La Jolla Institute for Immunology and Emory University, July 22, 2021
You can't make a banana split without bananas. And you can't generate stable regulatory T cells without Vitamin C or enzymes called TET proteins, it appears.
Regulatory T cells (Tregs) help control inflammation and autoimmunity in the body. Tregs are so important, in fact, that scientists are working to generate stable induced Tregs (iTregs) in vitro for use as treatments for autoimmune diseases as well as rejection to transplanted organs. Unfortunately, it has proven difficult to find the right molecular ingredients to induce stable iTregs.
Now scientists at La Jolla Institute for Immunology and Emory University School of Medicine report that Vitamin C and TET proteins can work together to give Tregs their life-saving power.
"Vitamin C can be used to stabilize iTregs generated in vitro," says LJI Instructor Xiaojing Yue, Ph.D., who served as co-first author for the EMBO Reports study. "We hope that these kinds of induced Tregs can be used in the future for treatment of autoimmune diseases and organ transplantation."
The recent study, led by LJI Professor Anjana Rao, Ph.D., and Emory Instructor Benjamin G Barwick, Ph.D., builds on the previous discovery that Vitamin C can enhance the enzymatic activity of TET proteins and prompt the generation of stable iTregs under lab conditions.
This finding was encouraging, but the scientists did not want to work toward new autoimmune therapies without first analyzing the gene expression patterns and other key epigenetic features of the induced Tregs.
"We wanted to study the entire system at a whole genome level using next generation sequencing technology to better understand the molecular features of these cells," says Yue.
Study co-first author Daniela Samaniego-Castruita, a graduate student at LJI, spearheaded the analysis of gene expression and epigenetic changes in the iTregs. A major type of epigenetic modification involves the DNA itself through the addition or removal of molecules called methyl groups from cytosines, one of the four DNA bases. The methyl groups can be further oxidized by TET enzymes. All of these interactions can eventually change how cells "read" the DNA code.
Another type of epigenetic change involves the alteration of DNA accessibility: whether DNA is loosely or tightly coiled. As the DNA coils unwind, regulatory regions become exposed which subsequently influence gene expression.

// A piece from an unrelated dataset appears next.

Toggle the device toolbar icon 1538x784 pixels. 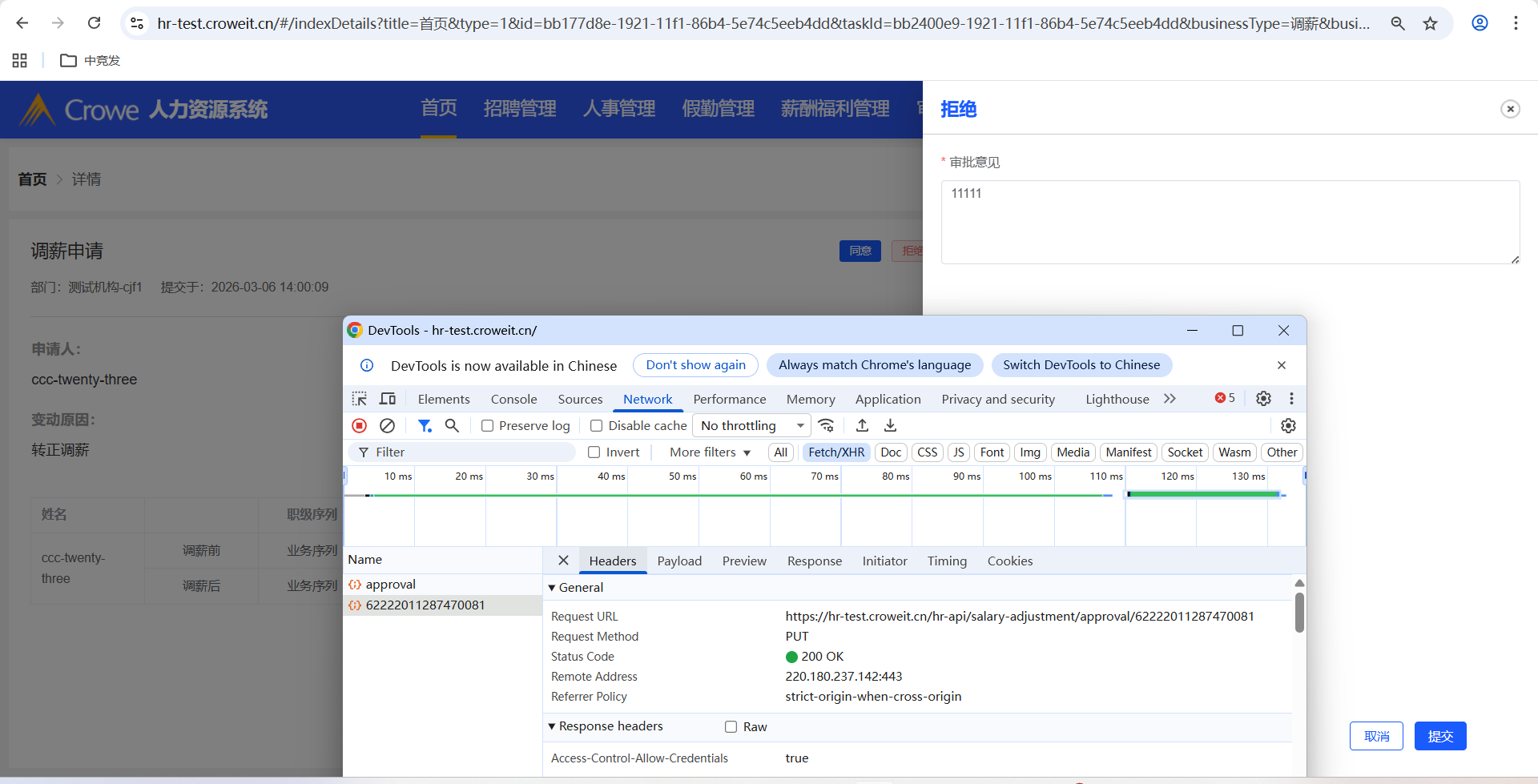388,399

In their analysis, the researchers found TET proteins are absolutely required for maintaining the gene expression and epigenetic features that make Tregs as what they are; and adding Vitamin C led to iTregs with similar similar gene expression and epigenetic features as normal "wild type" Tregs found in the body. The study also reveals an intriguing connection between TET enzymatic activity, Vitamin C and IL-2/STAT5 signaling.
"In mice that are deficient for components of IL-2/STAT5 signaling, such as IL-2, IL-2 receptors or STAT5, the Tregs cannot develop properly or they can have impaired function," Yue says.

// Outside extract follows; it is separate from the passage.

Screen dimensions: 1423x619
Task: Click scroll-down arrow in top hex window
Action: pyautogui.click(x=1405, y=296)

The researchers demonstrate that on one hand, TET-deficiency in Treg cells leads to impaired IL-2/STAT5 signaling; on the other hand, Vitamin C confers iTregs enhanced IL-2/STAT5 signaling by increasing the expression level of IL-2 receptor and the functional form of STAT5, and STAT5 binding to essential regions in the genome, rendering these cells survive better in tough environments with low IL-2 supplementation.
"We are looking for more small molecules to stabilize TET activity and generate induced Tregs that are even more stable," says Yue. "These induced Tregs could eventually be used to treat patients."
"This research gives us a new way to think about treating autoimmune diseases," says Samaniego-Castruita.